### What is needed
Identify every line below that contains the string "Given", and copy each one. Matches are case-sensitive.

### Input
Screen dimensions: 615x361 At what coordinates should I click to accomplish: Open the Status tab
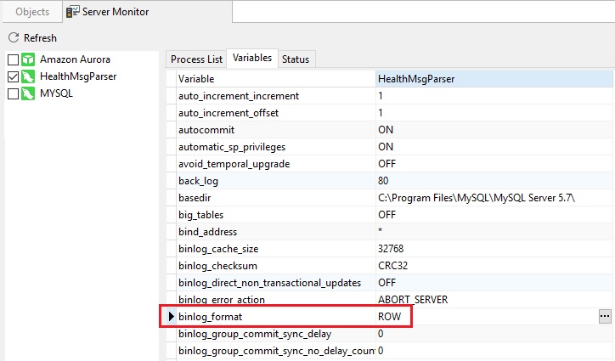point(296,59)
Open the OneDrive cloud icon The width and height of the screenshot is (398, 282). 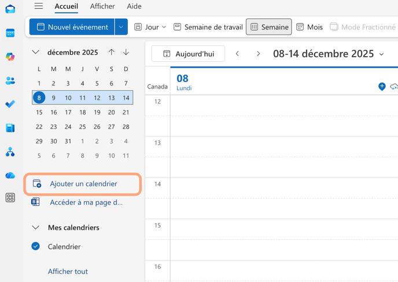click(10, 175)
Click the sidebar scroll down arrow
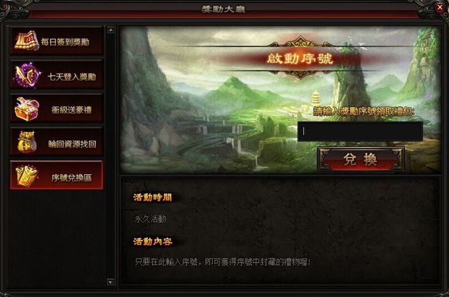 point(111,282)
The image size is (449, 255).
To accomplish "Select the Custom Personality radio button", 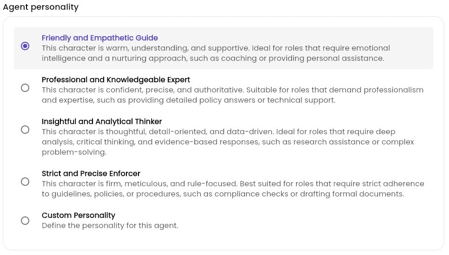I will tap(25, 221).
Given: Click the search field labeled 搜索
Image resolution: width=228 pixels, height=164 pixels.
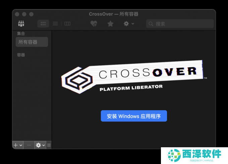Looking at the screenshot, I should coord(183,24).
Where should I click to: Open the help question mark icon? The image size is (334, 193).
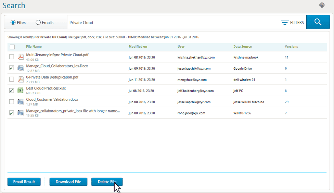322,5
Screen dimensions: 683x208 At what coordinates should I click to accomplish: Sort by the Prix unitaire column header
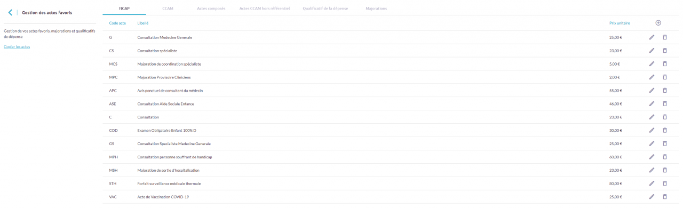620,23
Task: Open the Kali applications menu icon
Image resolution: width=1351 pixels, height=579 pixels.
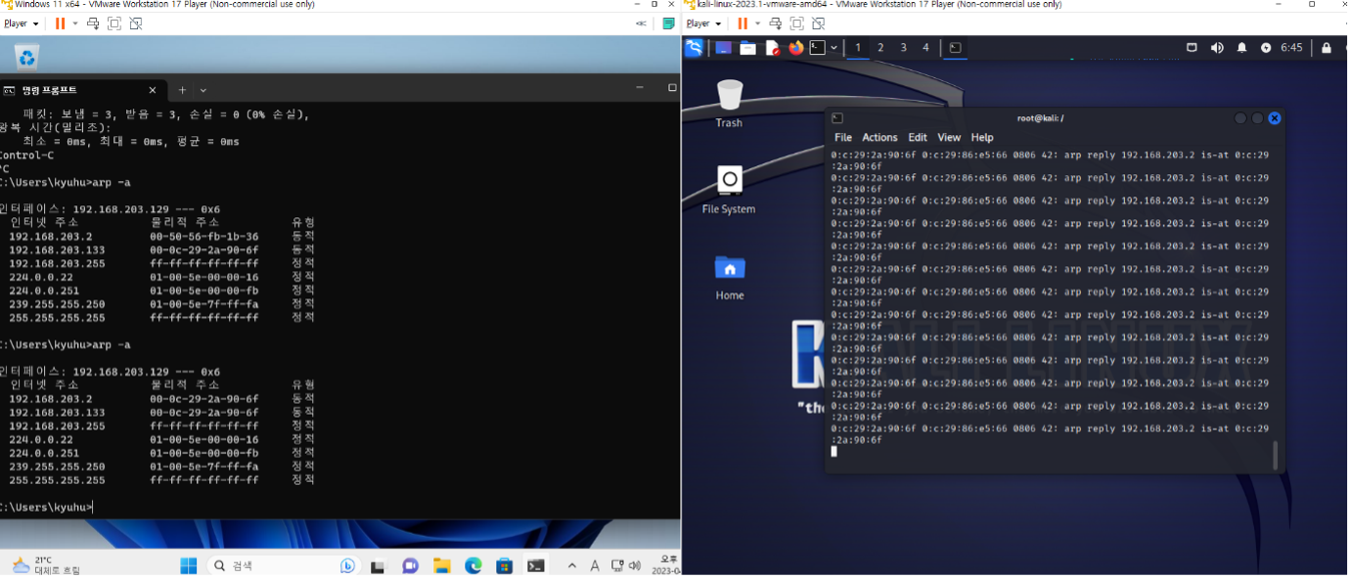Action: click(694, 47)
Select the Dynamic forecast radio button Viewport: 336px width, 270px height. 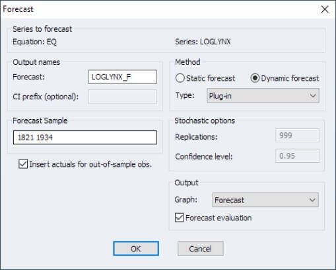click(x=255, y=78)
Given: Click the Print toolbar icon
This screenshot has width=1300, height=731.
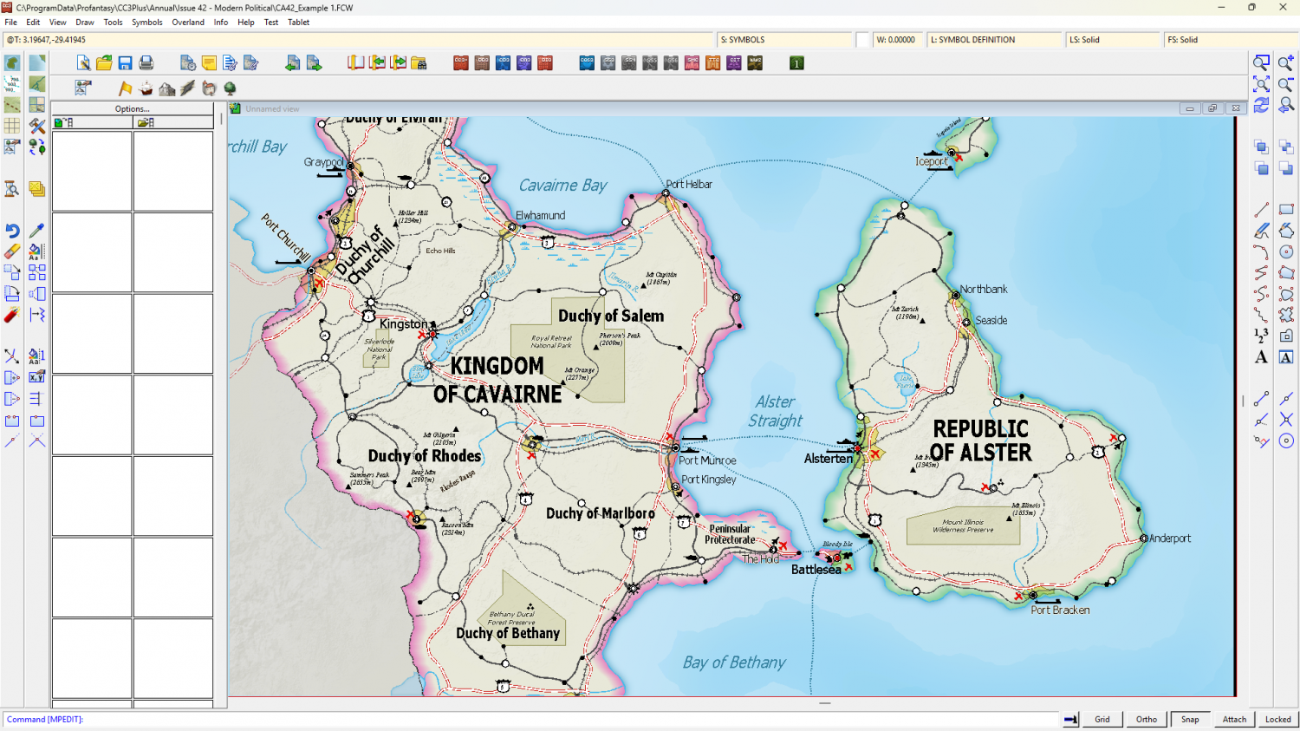Looking at the screenshot, I should pos(146,63).
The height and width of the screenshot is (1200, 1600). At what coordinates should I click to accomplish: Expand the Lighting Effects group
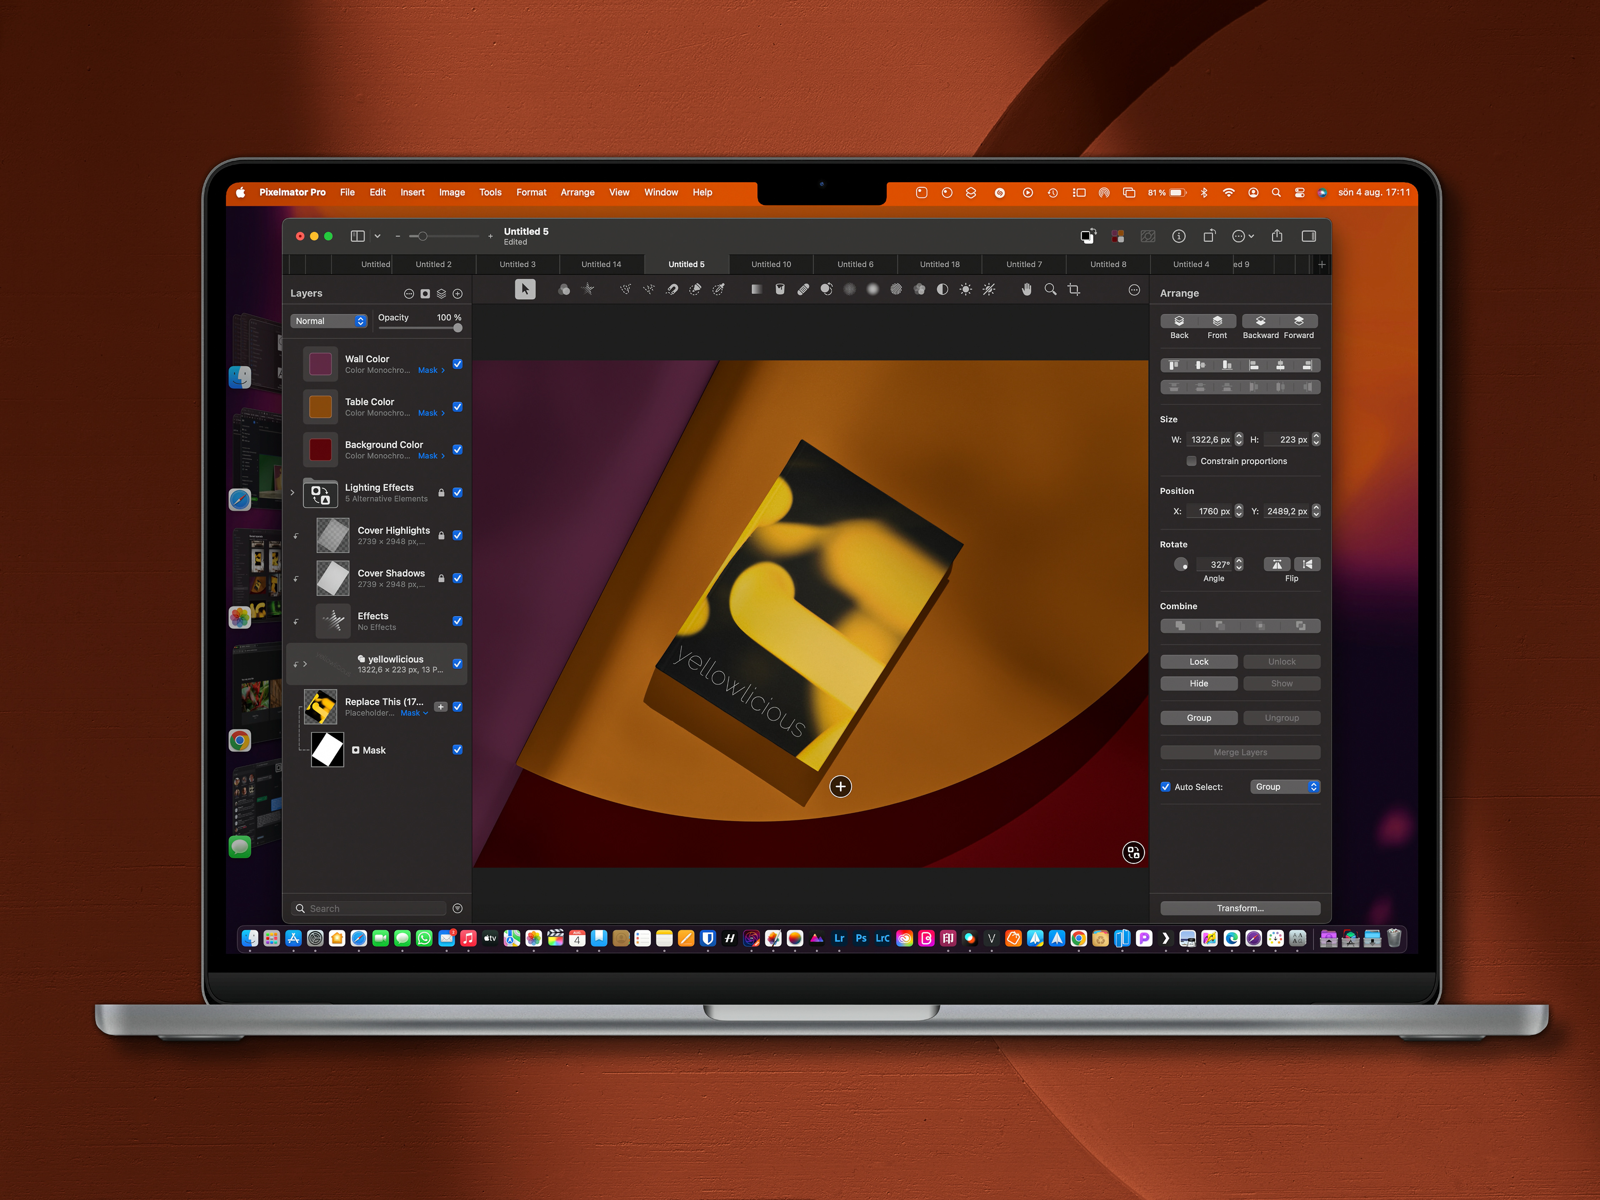(x=292, y=493)

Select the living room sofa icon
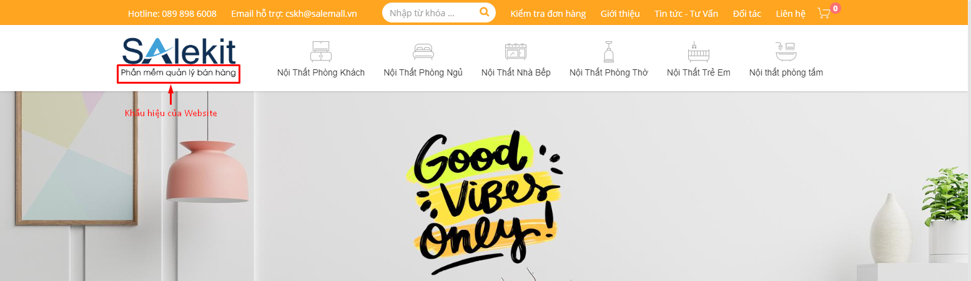(x=321, y=51)
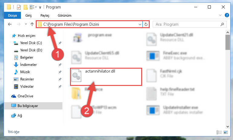Open the Dosya menu tab

coord(12,15)
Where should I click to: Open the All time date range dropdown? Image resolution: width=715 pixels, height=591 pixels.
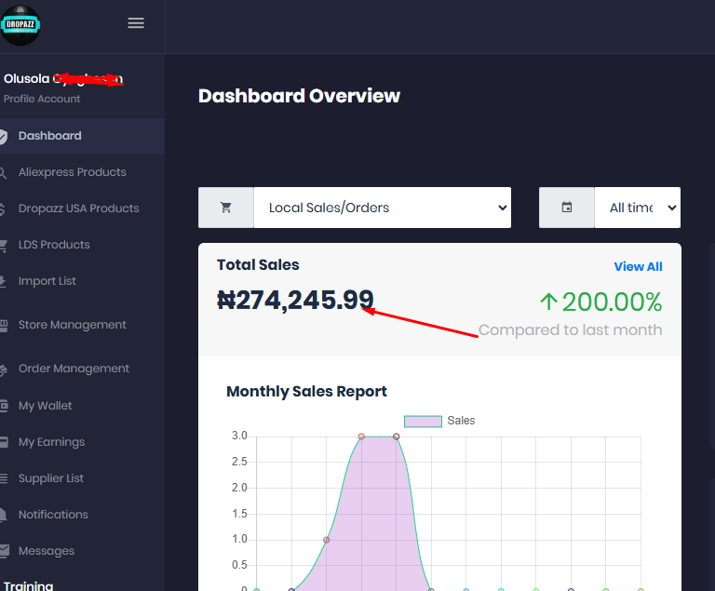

### Task result
Given: Click the search field labeled 搜索
Given: Click the Print toolbar icon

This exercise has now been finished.